Recorded data
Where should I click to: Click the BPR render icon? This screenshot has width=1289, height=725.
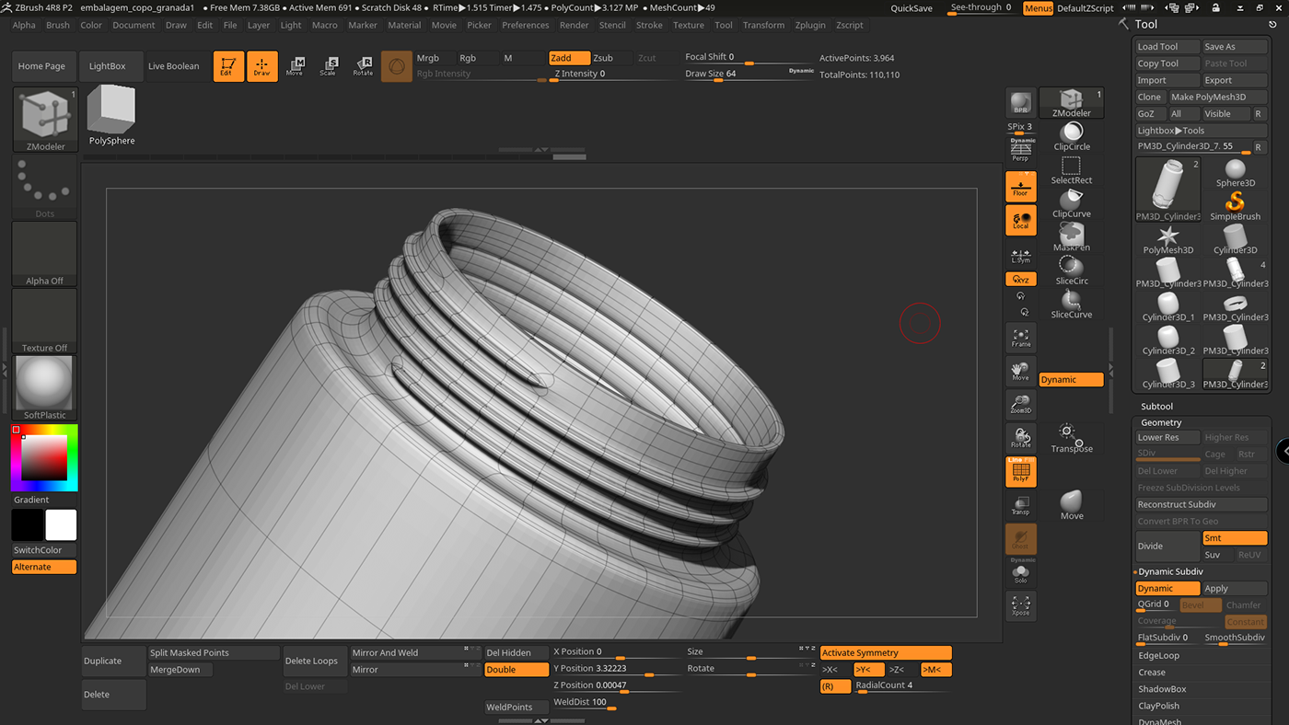point(1020,102)
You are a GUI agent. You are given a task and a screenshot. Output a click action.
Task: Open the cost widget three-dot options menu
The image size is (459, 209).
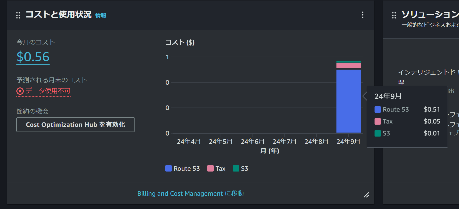point(363,15)
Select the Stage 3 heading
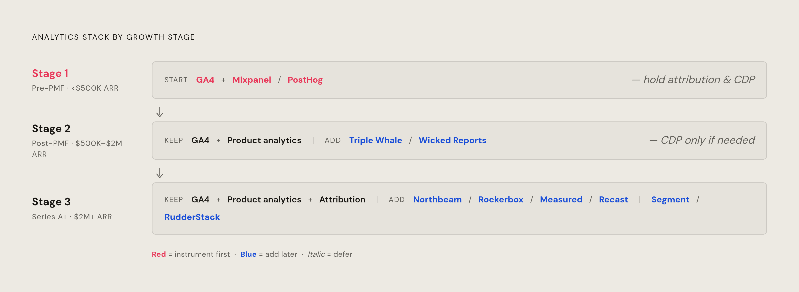 click(x=51, y=202)
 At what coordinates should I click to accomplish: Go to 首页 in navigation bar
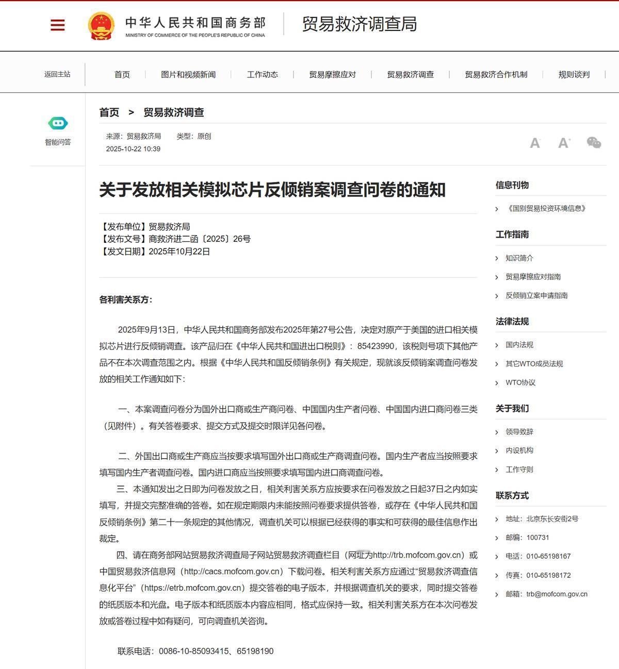tap(122, 75)
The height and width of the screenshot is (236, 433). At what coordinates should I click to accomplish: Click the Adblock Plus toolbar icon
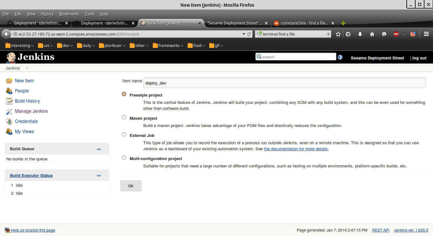[396, 34]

* [What you should do]: Set every entry down again word for word, but not the pictures.

* [Your solution]:
Where should I click to: Click the BPR render icon? This screenshot has width=1289, height=725.
point(1020,102)
You are a GUI agent. You are given a task and a screenshot. Output a click action.
Task: Open the cost widget three-dot options menu
The image size is (459, 209).
point(363,15)
Select the Stage 3 heading
 click(x=51, y=202)
 At what coordinates should I click to accomplish: Go to 首页 in navigation bar
tap(122, 75)
The height and width of the screenshot is (236, 433). At what coordinates should I click to accomplish: Click the Adblock Plus toolbar icon
[396, 34]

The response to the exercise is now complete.